Now I'm going to increase my Diameter pretty significantly here. It's going to harm Eunice quite a bit. She is not going to look too good but I want to give you a sense of what's going on with these little preview guys right here. The black brush top indicates the 45 pt Diameter combined with 50% Roundness combined with 130 degree Angle. The Grey guy on the right is the extreme. So this would be a Diameter of 45 plus 9, so actually I'll take it up to 10 to make the math easier. So this would be a 55 pt Diameter with a Roundness of 50 plus 30, so 80% Roundness and then an Angle of 130 plus 120, so whatever that turns out to be.
It's not that the math is difficult. It's just figuring out what that means in terms of an Angle, is whatever it is. It's that apparently. And then this would be everything minus, so it would be a Diameter of 45 minus 10, so that's a 35 pt Diameter right there. The Roundness is now just 20% and the Angle is whatever, 10 degrees I suppose. So just to give you a sense of what's going on. I don't expect you to really use that information in any sort of cognitive way but it is there in case you want to take advantage of it. I'm going to go ahead and reduce my Diameter value down to 9 like so and we get a much better Eunice in the background.

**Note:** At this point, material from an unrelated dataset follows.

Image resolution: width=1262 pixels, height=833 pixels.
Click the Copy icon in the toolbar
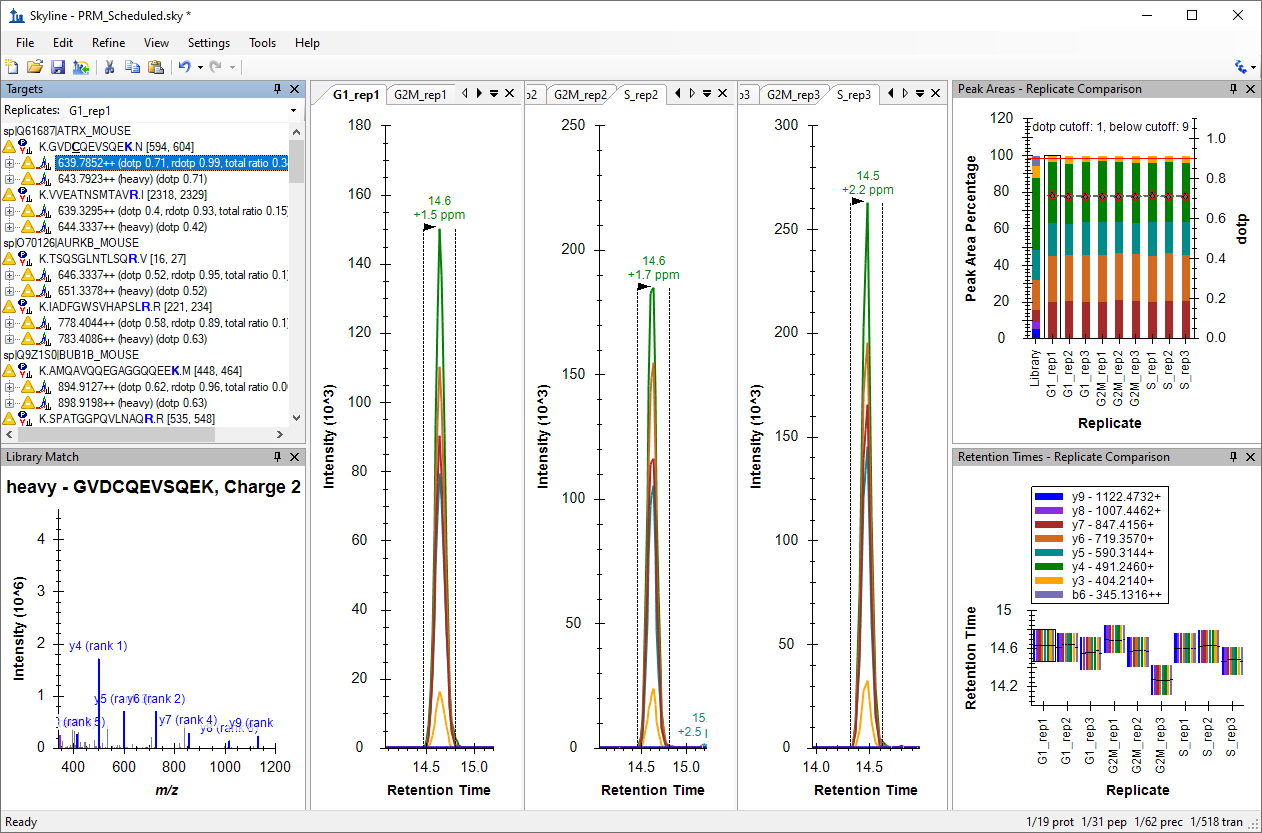pos(132,67)
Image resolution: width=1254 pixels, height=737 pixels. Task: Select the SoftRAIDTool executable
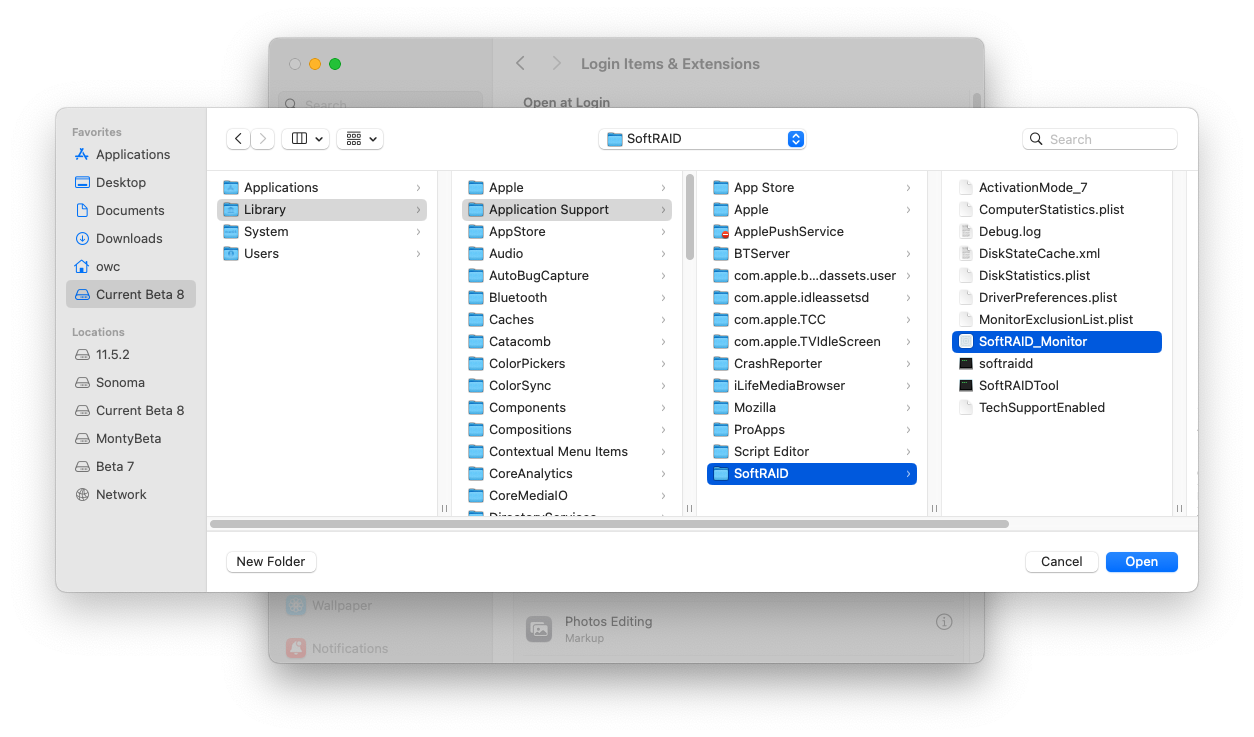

And then I'm going to take my variation for Roundness all the way up to 50% and we can see that it does make a difference.
So there is quite a bit of Pressure, Tilt and Bearing information built into these paths and if you want to see what kind of difference it makes, turn the Preview checkbox off. That would be what things look like before we started editing the Bearing and Tilt, for example, although we do have the pressure information intact, because that was already built into this 9 pt Back brush and this is our modified version of the brush with the Bearing and Tilt taken into account. Now I'm going to go ahead and click OK and when I do, Illustrator is going to ask me whether I want to apply my changes because it's going to go ahead and save the changes to the Brush no matter what, by virtue of the fact I clicked OK instead of Cancel. Should Illustrator apply your changes to the Strokes or should it leave the strokes alone, and that's entirely up to you as you work through the program. I'm going to say Apply to Strokes and accept the modified, though still lovely, Eunice here inside Illustrator.